TOC concordou, assim como fez Alonso quando compartilhei meus pensamentos com ele alguns minutos mais tarde, por meio de teleconferência. De qualquer maneira, não havia como provar nada, e Alonso se recusou a investigar, pois considerava isso o ato de um mau perdedor. Além disso, ele não tinha realmente perdido, a nulidade do julgamento simplesmente significava que Gaito teria de ser julgado de novo, o que aconteceu exatos seis meses depois.
Durante esses seis meses, de dezembro de 2000 a maio de 2001, queimei a maior parte do dinheiro que tinha me sobrado, assim como o pouco da paciência que ainda me restava com a KGB. Ela, eu tinha certeza, me desprezava no mesmo tanto que eu a ela. Infelizmente, eu nunca tinha sido bom para terminar relacionamentos, e aparentemente a KGB também não. Assim, continuamos noivos, passando nossos dias com sexo raivoso e discussões amargas, estas últimas muito relacionadas a pousos na Lua e coisas afins.
Infelizmente, Gaito foi condenado no segundo julgamento, e o júri chegou a um veredito em um único dia. Eu estava em casa quando recebi a notícia, e naquele momento me senti como o menor verme sobre a face da Terra. Eu tinha traído um amigo, que ficaria na cadeia durante praticamente uma década, porque tinha se recusado a trair um de seus amigos.

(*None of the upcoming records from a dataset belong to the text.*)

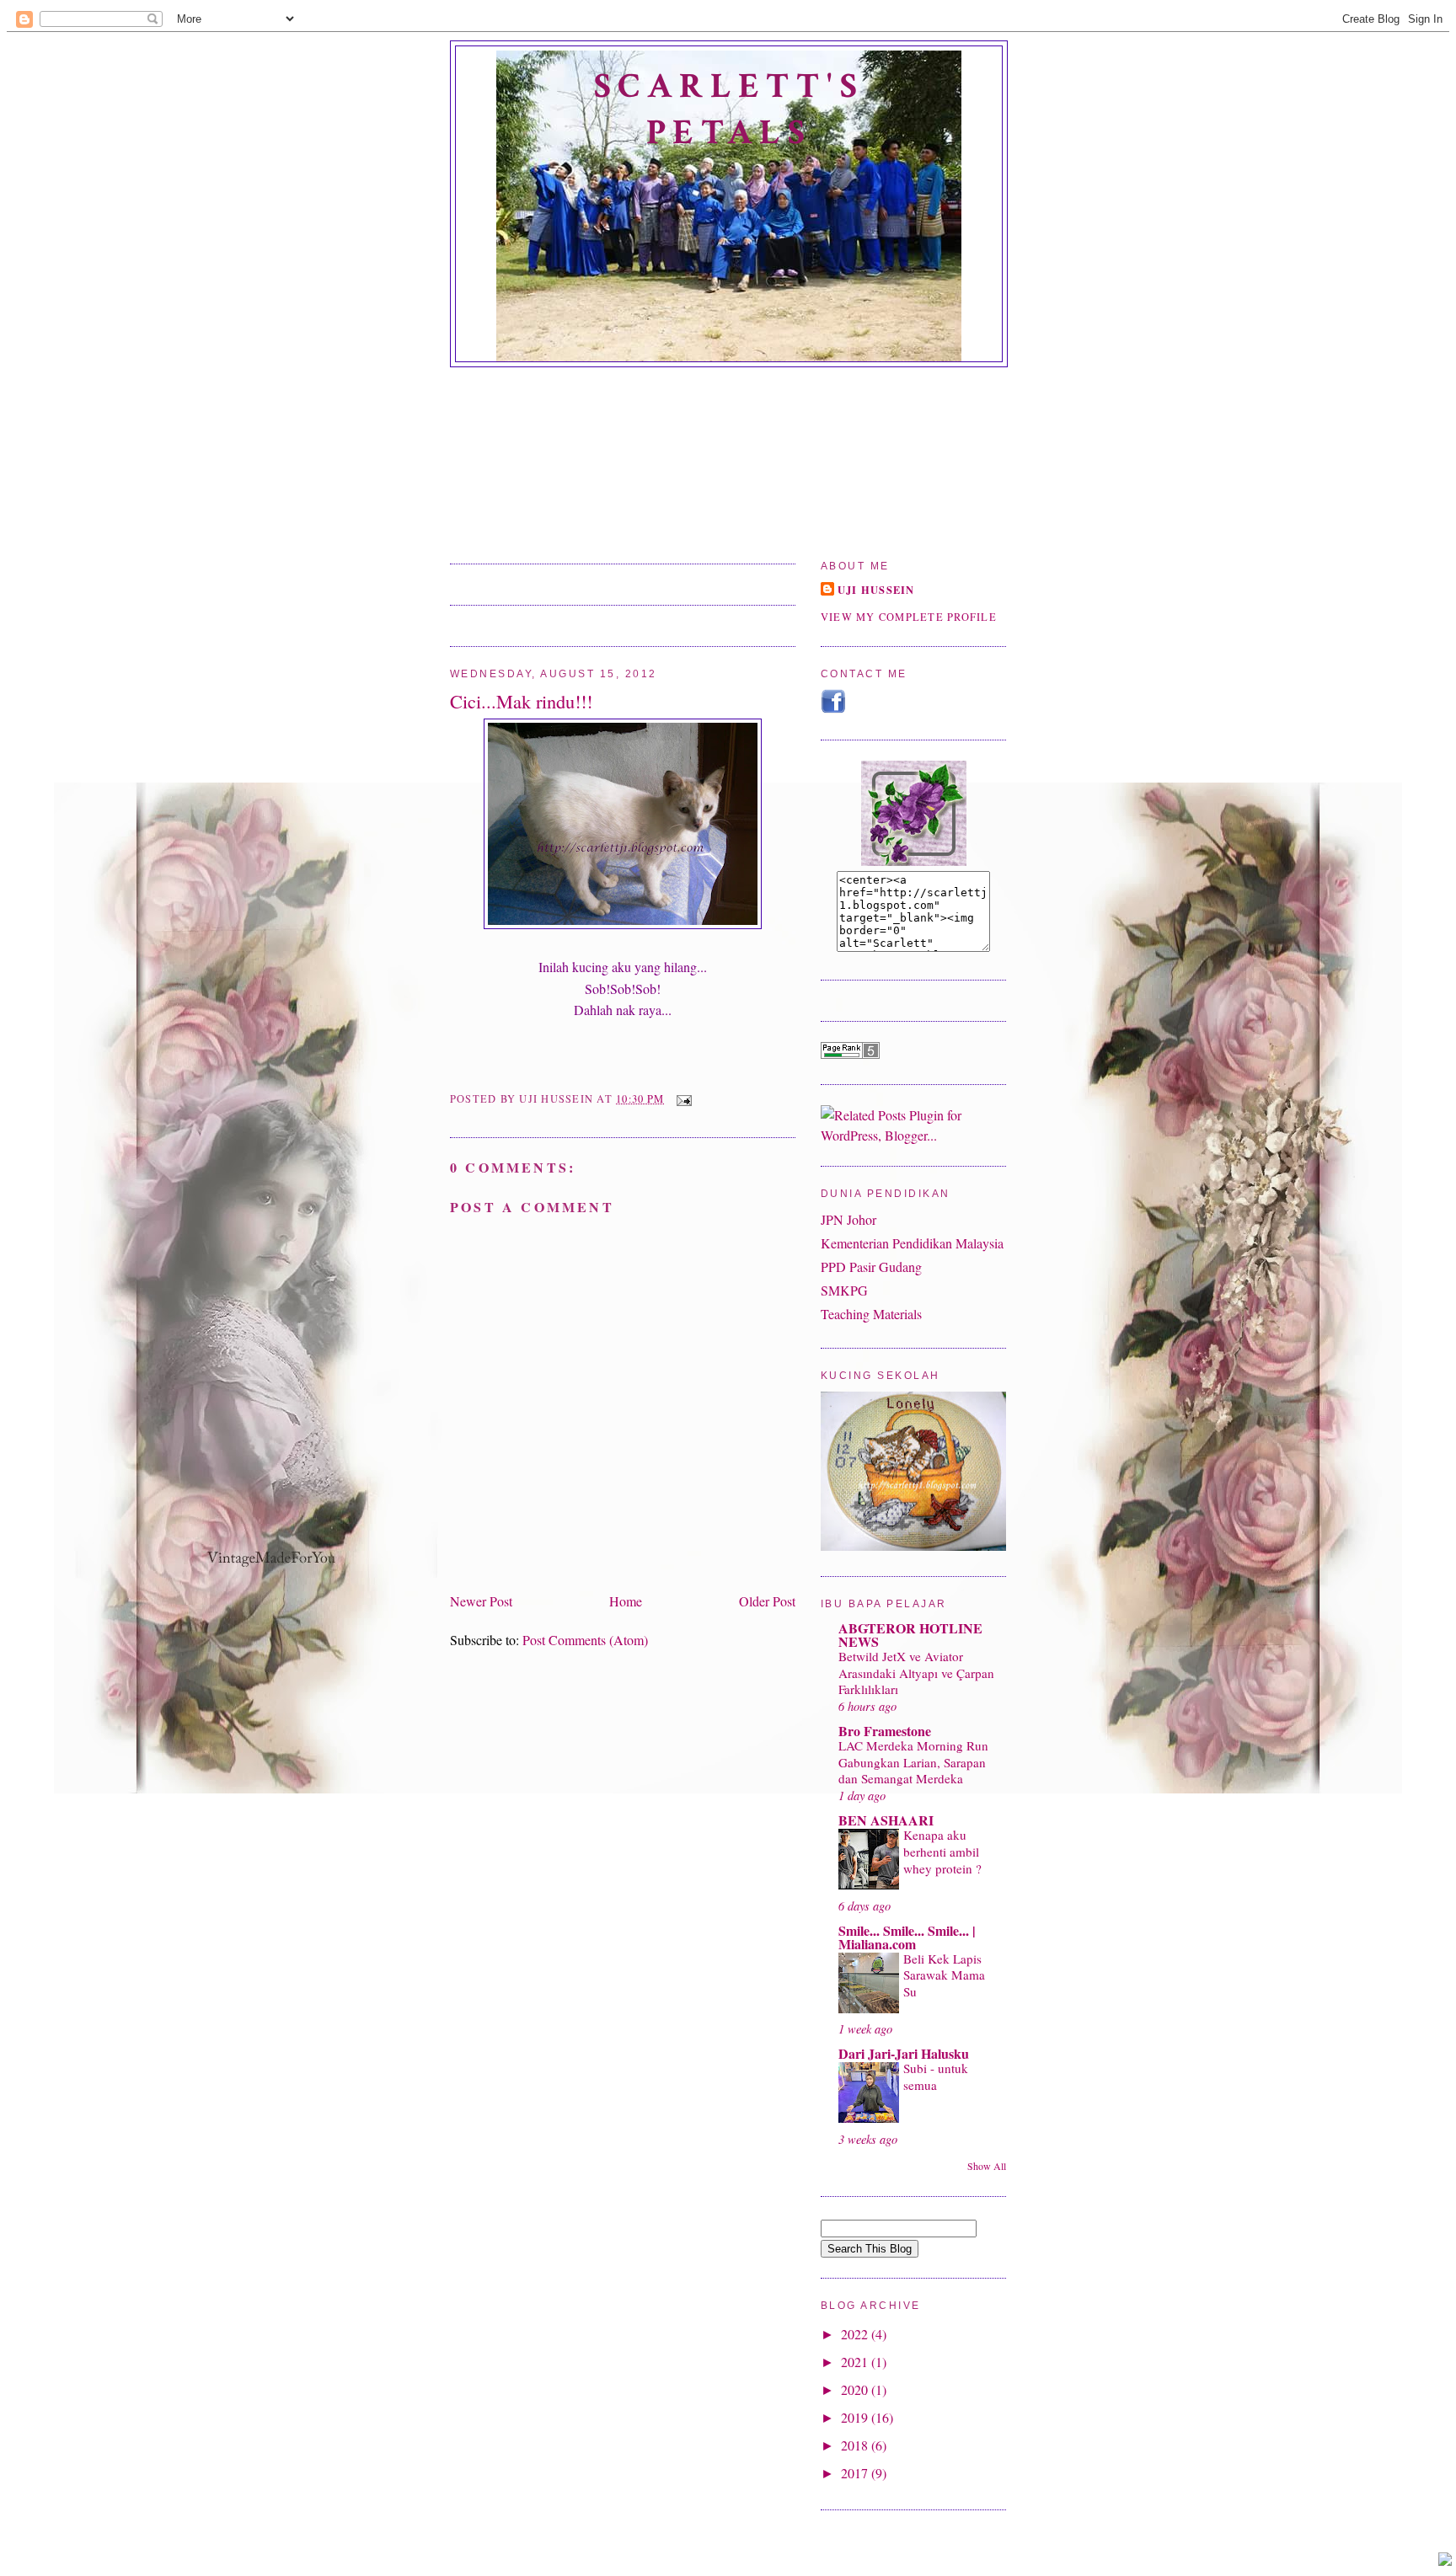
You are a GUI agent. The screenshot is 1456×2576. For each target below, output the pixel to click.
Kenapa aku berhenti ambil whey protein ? (942, 1851)
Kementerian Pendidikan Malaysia (912, 1243)
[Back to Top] (1445, 2561)
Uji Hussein (876, 589)
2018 (856, 2445)
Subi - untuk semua (935, 2076)
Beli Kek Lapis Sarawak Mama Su (944, 1975)
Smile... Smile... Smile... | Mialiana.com (907, 1937)
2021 (856, 2361)
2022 (856, 2334)
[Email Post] (680, 1099)
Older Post (767, 1601)
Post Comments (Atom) (585, 1640)
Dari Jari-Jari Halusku (903, 2053)
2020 (856, 2389)
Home (625, 1601)
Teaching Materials (871, 1314)
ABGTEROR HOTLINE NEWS (910, 1634)
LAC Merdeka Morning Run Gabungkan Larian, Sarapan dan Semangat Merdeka (913, 1762)
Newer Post (481, 1601)
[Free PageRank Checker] (850, 1053)
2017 (856, 2473)
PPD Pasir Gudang (871, 1266)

Danny, por sua vez, já tinha ido para a cadeia; na verdade, ele nem teve chance de testemunhar no segundo julgamento. Danny tinha sido preso na Flórida, em uma acusação relacionada a fraude de telemarketing ligada a memorabilia de esportes, ou algo assim – Gleeson o condenou no início de abril.
Quando o verão chegou, torrei com as crianças os poucos dólares que ainda tinha. Esse, sim, tinha sido um gasto apropriado, pensei, considerando que elas eram a única coisa boa em minha vida, de qualquer maneira. Quando me despedi delas no Dia do Trabalho, chorei por dentro, porque sabia que não iria vê-las de novo por um longo tempo. Apesar de Alonso manter sua palavra, tirando-me da prisão domicilar e me permitindo viajar sem restrições para a Califórnia, eu já não podia sustentar essas viagens.
Isso, no entanto, estava prestes a mudar.
CAPÍTULO 28
SAINDO DAS CINZAS
Foi cerca de uma semana depois do 11 de setembro, quando o país se preparava para a guerra, que minha onda de azar finalmente terminou. Eu estava colado à TV quando um velho amigo telefonou do nada e começou a me pedir conselhos sobre algo a que ele continuava se referindo como o boom do refinanciamento.
As taxas de financiamento de hipotecas tinham caído para mínimos históricos e os americanos faziam refinanciamentos em massa.
– Você pode me fazer um rápido favor? – perguntou ele.
– Sim – respondi. – Do que se trata?
– Eu queria que você em escrevesse um script para chamadas telefônicas de captação. Há uma fortuna que pode ser feita via telemarketing com esse negócio de refinanciamento.
Interessante, pensei, mas foi tudo que me passou pela cabeça. Eu estava tão deprimido com minha vida que as palavras dele passaram por mim como uma rajada de vento.
– Tudo bem – eu disse. – Fale um pouco sobre seu negócio e eu escrevo um script nesta tarde.